Ma . . . perchè scarmigliate hai tu le chiome,
E le tue bianche gote scolorite ? ,, —
“ Deh! credi a Jelka, mio Signor. Jer sera
Fui nel giardino; scolorimmi il viso
L' arancio, e il pomo mi scompose il crine ”.
E Germano: “ Ben sta, Jelina mia,
Se bugiarda non è la tua parola.
Della camera mia reca le chiavi ”. —
Deh! credi a Jelka, mio Signor.
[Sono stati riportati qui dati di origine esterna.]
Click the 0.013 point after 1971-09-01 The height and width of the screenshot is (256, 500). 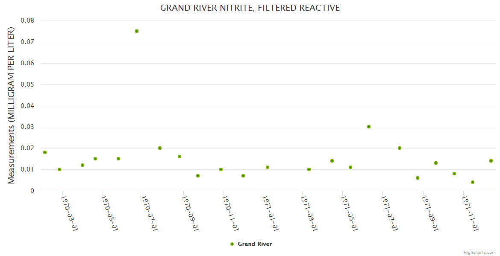[436, 163]
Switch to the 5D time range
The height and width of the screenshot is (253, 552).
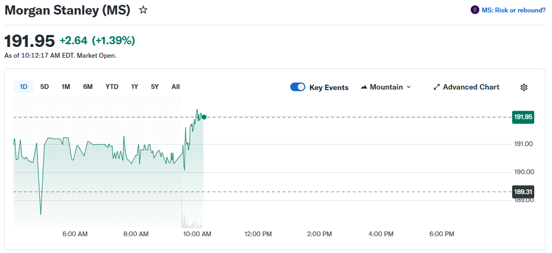pyautogui.click(x=45, y=87)
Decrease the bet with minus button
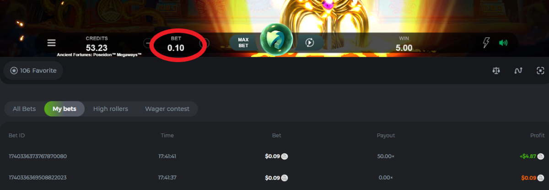 (x=148, y=43)
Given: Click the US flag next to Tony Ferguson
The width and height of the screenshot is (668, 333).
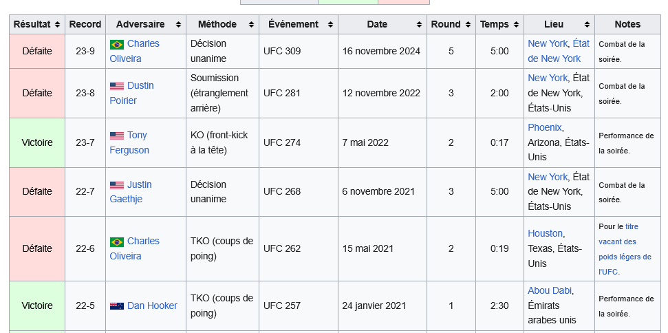Looking at the screenshot, I should pyautogui.click(x=117, y=136).
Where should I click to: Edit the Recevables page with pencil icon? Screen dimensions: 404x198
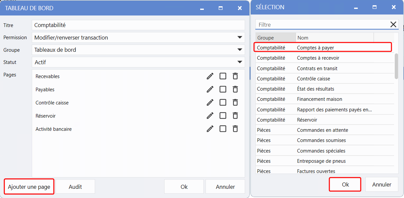(x=210, y=76)
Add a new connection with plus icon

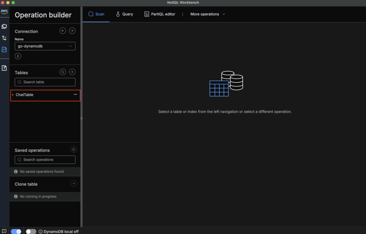(72, 31)
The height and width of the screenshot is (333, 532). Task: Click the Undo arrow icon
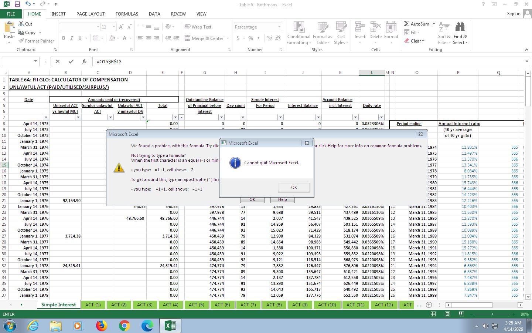(28, 4)
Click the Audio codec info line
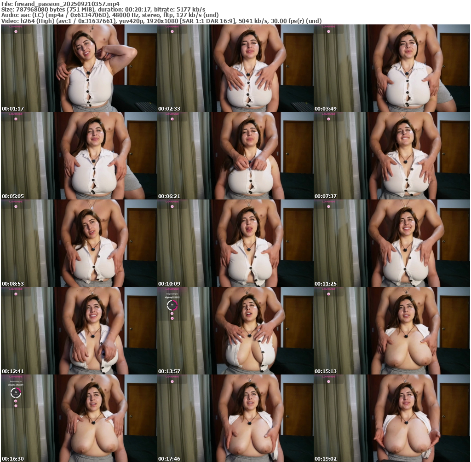This screenshot has width=471, height=462. 109,15
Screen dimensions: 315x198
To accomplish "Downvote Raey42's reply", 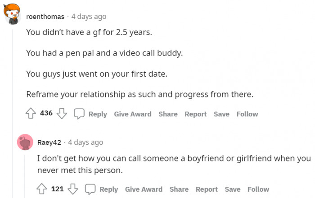I will tap(72, 189).
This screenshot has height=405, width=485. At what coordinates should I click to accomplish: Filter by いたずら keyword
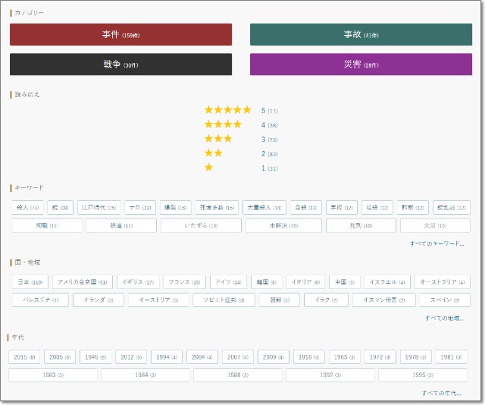[201, 225]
Jer sera
Fui nelle stanze tue, ruppi le chiavi ”.
Ma sdegnato Germano: “Or su le chiavi
Dammi, infedel, che ti recido il capo ”.
Col piè percosse e spalancò le porte,
E dentro ritrovò Pier Latkovino.
“ È forza, o buon voler, che quì ti mena! ” —
“ Se forza fosse ”, Pietro gli dicea,
“ Nel monte ella saria, ma buon volere
È nella corte tua, che fui chiamato ”.
Fuor lo lascia Germano, e a lei rivolto
“ Ascolta, infida: o vuoi che l' ossa tue
Sien stritolate da' mulini, o vuoi
Morir da zampe cavalline pesta,
O di lume servir alla mia cena ”.
Tinta di morte gli dicea la donna:
“ I' non son grano, che il mulin mi macini,
Erba non sono che i corsier mi pestino.
Ma di lucerna vo' servirti a cena ”.
L' udia Germano, e le poneva indosso
Cerea camicia, e sotto accese il fuoco.
Quando giungea la fiamma alle ginocchia
A Germano Jelina supplicava:
“ Non avresti pietà di giovinezza,
Nè di questi miei piè bianchi e leggiadri
Che volavano intorno alle tue corti? ”
Ma le sue preci non muovean Germano,
Ch' anzi vie più nutria la fatal fiamma.
Quando la fiamma alle sue man giungea
A Germano Jelina supplicava:
“ Non avresti pietà di giovinezza,
Nè di queste mie man candide e belle,
Che ti portavan vezzeggiando il figlio! ”
Ma le sue preci non muovean Germano,
Oh' anzi vie più nutria la fatal fiamma.
Quando giungea la fiamma alle mammelle,
A Germano Jelina supplicava:
“ Non avresti pietà di giovinezza,
Nè di queste mie candide mammelle,
D'onde il pargolo tuo succhiò la vita ”.
Ma le sue preci non movean Germano,
Ch' anzi viepiù nutria la fatal fiamma.
Quando giungea la fiamma agli occhi neri,
A Germano Jelina supplicava:
“ Non avresti pietà di giovinezza.
Nè delle nere mie pupille, o crudo,
Che tanto si beavan nel tuo figlio? ”
Ma le sue preci non muovean Germano,
Ch' anzi vie più nutria la fatal fiamma
Finchè l'ebbe bruciata viva viva.

Canti del popolo Slavo tradotti in versi italiani con illustrazioni sulla letteratura e sui costumi slavi per Giacomo Chiudina , Volume Primo, Firenze, Coi Tipi di M. Cellini e C. alla Galileiana , 1878, pp. 155-159.